WASM shell commands spawn a new Node.js process + JIT compile per command

## Summary

Every WASM shell command (`ls`, `cat`, `pwd`, etc.) spawns a new Node.js child process and runs `WebAssembly.compile()` on the full module binary from scratch. On environments with low single-thread performance or high I/O latency (e.g., ECS Fargate with EFS mounts), this per-command overhead reaches ~5 seconds — causing a 15-command agent session to hit the 120-second ACP timeout.

The existing `openShell()` API already provides a persistent shell mechanism, but `exec()` does not use it. Routing exec through a persistent shell would reduce overhead to a single spawn at session start.
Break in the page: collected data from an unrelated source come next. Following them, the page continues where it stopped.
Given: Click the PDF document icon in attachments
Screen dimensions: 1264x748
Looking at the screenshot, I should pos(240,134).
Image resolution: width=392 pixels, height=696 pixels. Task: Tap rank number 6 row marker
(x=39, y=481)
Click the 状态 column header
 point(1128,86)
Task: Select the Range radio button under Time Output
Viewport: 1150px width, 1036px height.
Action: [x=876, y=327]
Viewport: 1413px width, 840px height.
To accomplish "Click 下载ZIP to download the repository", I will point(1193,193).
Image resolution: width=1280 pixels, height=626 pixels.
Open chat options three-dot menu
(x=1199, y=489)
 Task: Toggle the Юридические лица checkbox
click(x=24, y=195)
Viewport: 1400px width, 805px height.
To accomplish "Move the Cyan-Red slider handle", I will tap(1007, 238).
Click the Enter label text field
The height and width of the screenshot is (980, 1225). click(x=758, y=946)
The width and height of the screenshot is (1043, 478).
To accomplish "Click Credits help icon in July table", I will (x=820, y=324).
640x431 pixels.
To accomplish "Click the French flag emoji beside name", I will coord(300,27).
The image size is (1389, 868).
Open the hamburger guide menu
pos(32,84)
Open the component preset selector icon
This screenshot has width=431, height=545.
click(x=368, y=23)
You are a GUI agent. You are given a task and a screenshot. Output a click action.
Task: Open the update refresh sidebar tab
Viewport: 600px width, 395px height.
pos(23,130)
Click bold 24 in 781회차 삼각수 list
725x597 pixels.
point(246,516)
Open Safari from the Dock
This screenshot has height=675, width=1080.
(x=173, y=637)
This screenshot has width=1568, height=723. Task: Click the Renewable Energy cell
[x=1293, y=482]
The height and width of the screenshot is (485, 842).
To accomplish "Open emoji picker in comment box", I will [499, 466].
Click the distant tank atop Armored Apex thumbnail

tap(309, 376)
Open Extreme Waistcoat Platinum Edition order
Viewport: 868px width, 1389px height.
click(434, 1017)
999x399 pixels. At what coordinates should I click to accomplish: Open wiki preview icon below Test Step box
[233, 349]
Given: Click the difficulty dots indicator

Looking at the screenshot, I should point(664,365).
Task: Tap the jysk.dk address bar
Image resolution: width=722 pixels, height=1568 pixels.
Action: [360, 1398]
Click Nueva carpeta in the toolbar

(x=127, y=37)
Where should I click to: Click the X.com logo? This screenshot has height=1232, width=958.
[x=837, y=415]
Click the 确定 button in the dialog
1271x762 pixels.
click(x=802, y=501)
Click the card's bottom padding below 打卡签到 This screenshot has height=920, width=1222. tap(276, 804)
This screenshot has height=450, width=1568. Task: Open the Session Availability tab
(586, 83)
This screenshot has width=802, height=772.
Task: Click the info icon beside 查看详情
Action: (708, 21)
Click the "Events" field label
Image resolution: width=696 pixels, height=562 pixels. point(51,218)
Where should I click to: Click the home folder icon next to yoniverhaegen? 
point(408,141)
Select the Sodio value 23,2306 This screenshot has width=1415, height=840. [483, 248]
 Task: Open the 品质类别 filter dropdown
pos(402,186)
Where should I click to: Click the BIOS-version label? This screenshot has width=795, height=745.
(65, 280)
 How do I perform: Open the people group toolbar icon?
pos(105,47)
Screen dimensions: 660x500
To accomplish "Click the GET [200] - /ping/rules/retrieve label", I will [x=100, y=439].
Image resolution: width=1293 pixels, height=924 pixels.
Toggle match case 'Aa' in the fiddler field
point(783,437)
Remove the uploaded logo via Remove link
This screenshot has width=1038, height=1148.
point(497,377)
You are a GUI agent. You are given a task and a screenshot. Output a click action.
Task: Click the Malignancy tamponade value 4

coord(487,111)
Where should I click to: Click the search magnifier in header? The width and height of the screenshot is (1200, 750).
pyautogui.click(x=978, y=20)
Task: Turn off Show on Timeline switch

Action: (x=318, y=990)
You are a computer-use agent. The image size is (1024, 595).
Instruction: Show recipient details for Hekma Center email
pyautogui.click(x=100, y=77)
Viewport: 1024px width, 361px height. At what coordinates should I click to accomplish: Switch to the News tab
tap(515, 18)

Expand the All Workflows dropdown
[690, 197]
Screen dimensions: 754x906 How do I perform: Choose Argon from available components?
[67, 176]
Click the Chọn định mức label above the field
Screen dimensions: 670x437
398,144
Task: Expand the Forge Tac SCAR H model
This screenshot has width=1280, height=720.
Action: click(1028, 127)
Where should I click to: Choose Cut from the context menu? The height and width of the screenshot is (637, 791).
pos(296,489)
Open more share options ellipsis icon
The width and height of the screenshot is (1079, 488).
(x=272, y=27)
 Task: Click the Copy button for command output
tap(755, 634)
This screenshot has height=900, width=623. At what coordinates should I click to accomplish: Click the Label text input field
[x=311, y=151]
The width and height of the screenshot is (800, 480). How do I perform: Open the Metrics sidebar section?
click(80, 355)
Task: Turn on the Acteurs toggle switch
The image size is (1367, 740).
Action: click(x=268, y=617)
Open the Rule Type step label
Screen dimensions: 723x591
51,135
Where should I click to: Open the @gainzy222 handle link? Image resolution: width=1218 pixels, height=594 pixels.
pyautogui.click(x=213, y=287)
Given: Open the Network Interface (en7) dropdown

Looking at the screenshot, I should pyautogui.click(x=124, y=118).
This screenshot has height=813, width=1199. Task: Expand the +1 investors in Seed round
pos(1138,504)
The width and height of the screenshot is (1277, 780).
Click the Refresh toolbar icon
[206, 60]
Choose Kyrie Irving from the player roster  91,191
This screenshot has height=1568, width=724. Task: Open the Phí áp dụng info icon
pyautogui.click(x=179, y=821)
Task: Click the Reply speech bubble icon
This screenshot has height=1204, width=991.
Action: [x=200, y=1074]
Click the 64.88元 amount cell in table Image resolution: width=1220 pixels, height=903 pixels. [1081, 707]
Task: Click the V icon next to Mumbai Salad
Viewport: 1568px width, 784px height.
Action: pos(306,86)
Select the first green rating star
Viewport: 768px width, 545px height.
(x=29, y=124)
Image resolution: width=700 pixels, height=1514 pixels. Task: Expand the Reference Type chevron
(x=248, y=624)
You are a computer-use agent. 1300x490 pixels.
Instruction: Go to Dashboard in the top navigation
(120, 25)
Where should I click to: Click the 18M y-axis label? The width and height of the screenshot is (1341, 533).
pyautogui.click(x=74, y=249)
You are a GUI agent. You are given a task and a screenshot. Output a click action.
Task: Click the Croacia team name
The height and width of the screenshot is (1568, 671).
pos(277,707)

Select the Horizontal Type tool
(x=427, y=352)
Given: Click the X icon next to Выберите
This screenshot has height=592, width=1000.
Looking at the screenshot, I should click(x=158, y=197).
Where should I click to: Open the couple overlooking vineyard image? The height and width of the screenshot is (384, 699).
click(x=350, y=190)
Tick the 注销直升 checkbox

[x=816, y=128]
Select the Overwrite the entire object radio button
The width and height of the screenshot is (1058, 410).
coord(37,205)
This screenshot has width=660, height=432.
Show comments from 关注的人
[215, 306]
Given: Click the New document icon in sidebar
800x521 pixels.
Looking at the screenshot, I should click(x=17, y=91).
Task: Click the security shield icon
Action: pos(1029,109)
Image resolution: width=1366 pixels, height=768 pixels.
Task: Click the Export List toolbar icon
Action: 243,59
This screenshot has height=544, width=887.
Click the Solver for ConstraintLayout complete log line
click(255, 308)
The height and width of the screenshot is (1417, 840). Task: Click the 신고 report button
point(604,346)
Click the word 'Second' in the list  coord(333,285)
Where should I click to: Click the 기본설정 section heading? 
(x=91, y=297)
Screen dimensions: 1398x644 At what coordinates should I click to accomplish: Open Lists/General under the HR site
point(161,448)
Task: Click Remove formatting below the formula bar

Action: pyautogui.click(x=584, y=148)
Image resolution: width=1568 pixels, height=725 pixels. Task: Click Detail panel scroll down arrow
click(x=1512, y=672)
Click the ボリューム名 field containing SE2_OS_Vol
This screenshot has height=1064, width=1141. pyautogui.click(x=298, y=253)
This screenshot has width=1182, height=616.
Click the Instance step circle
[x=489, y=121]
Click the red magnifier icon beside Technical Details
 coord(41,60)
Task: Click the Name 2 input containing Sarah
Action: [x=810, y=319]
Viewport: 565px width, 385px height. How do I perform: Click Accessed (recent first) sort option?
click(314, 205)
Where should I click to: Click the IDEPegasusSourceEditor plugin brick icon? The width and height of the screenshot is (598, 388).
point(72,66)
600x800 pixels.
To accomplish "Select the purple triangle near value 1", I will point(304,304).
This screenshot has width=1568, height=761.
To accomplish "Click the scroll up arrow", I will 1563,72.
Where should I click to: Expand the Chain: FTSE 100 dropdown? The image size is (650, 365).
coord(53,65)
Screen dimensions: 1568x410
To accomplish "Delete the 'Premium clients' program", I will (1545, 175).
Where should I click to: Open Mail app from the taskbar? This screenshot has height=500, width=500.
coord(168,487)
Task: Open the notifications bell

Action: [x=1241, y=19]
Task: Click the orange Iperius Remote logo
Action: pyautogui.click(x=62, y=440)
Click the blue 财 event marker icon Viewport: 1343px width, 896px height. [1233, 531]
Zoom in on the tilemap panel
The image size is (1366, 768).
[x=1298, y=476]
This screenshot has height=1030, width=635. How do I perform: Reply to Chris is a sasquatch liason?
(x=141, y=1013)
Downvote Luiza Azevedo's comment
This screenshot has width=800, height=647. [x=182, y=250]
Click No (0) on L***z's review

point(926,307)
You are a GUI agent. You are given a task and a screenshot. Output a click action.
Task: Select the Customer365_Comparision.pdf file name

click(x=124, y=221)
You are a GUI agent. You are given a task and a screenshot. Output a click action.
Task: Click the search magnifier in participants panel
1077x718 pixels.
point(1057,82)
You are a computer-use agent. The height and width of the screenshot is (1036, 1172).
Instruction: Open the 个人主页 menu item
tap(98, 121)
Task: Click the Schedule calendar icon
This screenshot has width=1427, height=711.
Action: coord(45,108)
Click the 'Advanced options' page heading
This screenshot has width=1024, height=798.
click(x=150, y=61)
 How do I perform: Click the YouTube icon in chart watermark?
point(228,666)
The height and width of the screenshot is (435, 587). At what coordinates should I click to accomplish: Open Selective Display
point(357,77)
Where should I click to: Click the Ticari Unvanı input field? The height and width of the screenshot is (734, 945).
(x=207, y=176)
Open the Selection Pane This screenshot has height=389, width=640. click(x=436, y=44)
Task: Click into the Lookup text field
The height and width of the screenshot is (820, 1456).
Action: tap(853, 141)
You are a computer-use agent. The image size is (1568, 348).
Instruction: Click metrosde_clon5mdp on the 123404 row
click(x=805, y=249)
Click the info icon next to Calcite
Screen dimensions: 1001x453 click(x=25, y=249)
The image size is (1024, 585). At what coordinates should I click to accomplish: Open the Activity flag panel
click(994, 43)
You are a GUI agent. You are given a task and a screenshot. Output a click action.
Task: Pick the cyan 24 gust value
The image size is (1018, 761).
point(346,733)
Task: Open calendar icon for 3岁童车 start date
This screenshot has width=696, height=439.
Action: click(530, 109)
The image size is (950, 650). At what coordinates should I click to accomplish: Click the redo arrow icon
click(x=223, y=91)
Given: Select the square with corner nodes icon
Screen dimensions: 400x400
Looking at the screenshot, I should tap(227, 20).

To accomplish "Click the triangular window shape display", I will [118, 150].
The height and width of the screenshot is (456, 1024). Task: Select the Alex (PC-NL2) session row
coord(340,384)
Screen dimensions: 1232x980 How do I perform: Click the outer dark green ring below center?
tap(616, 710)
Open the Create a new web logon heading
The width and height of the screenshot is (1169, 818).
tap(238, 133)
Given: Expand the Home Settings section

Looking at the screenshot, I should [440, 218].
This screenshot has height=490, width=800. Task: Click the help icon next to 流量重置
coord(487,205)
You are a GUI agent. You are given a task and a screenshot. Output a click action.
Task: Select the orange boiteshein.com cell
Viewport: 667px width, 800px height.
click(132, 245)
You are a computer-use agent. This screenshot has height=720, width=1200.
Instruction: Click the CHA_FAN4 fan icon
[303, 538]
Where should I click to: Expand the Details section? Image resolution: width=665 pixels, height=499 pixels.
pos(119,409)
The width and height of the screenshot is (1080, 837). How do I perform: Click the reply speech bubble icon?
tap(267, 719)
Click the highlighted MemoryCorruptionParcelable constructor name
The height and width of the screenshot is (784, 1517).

## Per-command execution flow

Each call to `exec("ls /workspace")` follows this path:

1. `NativeKernelProxy.exec()` → `resolveExecCommand()` wraps as `sh -c 'ls /workspace'` (`native-kernel-proxy.ts:357-406`)
2. `NativeKernelProxy.spawn()` → sidecar RPC (`native-kernel-proxy.ts:408`)
3. `WasmExecutionEngine::start_execution()` (`wasm.rs:355-450`)
4. `create_node_child()` — `Command::new(node_binary()).spawn()` — **new OS process** (`wasm.rs:486-524`)
5. `fs.readFile(modulePath)` — reads multi-MB WASM binary from disk (`node_import_cache.rs:7886`)
6. `WebAssembly.compile(moduleBytes)` — **full JIT compile** (`node_import_cache.rs:7889`)
7. WASI init → execute → process exits — compiled module discarded

Steps 4–7 repeat identically for every `ls`, `cat`, `pwd`. There is no process or module reuse.

## Why existing caches don't help

| Mechanism | What it caches | Helps with WASM compile? | Helps with process spawn? |
|-----------|---------------|--------------------------|---------------------------|
| Prewarm (`wasm.rs:527`) | Marker file to skip re-prewarm | No — compiled module discarded on `process.exit(0)` (`node_import_cache.rs:7891`) | No |
| Node.js compile cache (`runtime_support.rs:33`) | JS source → V8 bytecode | No — JS only, not WASM | No |
| Import cache (`NodeImportCache`) | Runner/loader files on disk | No | No |

## Impact in resource-constrained environments

On macOS (Apple Silicon), the per-command overhead is ~19ms — invisible in practice. But on environments with weaker single-thread CPU or network-attached storage, the fixed costs scale dramatically.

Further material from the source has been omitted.